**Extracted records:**
━━━━━━━━━━━━━━━━

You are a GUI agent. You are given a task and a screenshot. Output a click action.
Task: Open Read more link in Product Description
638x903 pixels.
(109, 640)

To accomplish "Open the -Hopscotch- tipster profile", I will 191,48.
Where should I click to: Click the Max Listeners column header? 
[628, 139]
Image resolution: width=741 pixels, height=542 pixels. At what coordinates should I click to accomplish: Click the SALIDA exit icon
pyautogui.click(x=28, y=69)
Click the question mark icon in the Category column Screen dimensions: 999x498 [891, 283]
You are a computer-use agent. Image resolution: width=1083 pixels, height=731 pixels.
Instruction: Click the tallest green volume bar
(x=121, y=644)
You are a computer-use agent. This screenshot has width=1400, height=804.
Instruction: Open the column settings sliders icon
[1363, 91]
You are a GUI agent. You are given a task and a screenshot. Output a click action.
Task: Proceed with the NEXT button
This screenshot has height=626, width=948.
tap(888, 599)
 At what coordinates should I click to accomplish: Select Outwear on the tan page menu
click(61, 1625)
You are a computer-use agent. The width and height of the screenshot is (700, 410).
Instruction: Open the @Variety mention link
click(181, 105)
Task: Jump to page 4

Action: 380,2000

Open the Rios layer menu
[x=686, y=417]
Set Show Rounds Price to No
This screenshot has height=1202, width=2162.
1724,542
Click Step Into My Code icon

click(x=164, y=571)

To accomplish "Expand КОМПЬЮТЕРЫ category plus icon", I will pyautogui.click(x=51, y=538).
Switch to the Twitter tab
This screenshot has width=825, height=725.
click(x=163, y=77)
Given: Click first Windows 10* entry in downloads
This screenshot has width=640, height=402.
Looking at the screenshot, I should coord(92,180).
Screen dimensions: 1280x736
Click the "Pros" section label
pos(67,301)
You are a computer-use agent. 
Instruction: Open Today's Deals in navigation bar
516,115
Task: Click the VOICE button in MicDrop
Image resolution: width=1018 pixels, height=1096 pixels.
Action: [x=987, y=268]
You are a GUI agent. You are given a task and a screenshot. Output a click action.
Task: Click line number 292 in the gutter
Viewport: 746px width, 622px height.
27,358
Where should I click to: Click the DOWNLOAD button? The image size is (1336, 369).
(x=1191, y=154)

━━━━━━━━━━━━━━━━

**Problem to work on:**
Among the lines above, repeat exactly those from the line with "638x903 pixels." to the line with "Task: Proceed with the NEXT button", counting both ends.

**Written response:**
638x903 pixels.
(109, 640)

To accomplish "Open the -Hopscotch- tipster profile", I will 191,48.
Where should I click to: Click the Max Listeners column header? 
[628, 139]
Image resolution: width=741 pixels, height=542 pixels. At what coordinates should I click to accomplish: Click the SALIDA exit icon
pyautogui.click(x=28, y=69)
Click the question mark icon in the Category column Screen dimensions: 999x498 [891, 283]
You are a computer-use agent. Image resolution: width=1083 pixels, height=731 pixels.
Instruction: Click the tallest green volume bar
(x=121, y=644)
You are a computer-use agent. This screenshot has width=1400, height=804.
Instruction: Open the column settings sliders icon
[1363, 91]
You are a GUI agent. You are given a task and a screenshot. Output a click action.
Task: Proceed with the NEXT button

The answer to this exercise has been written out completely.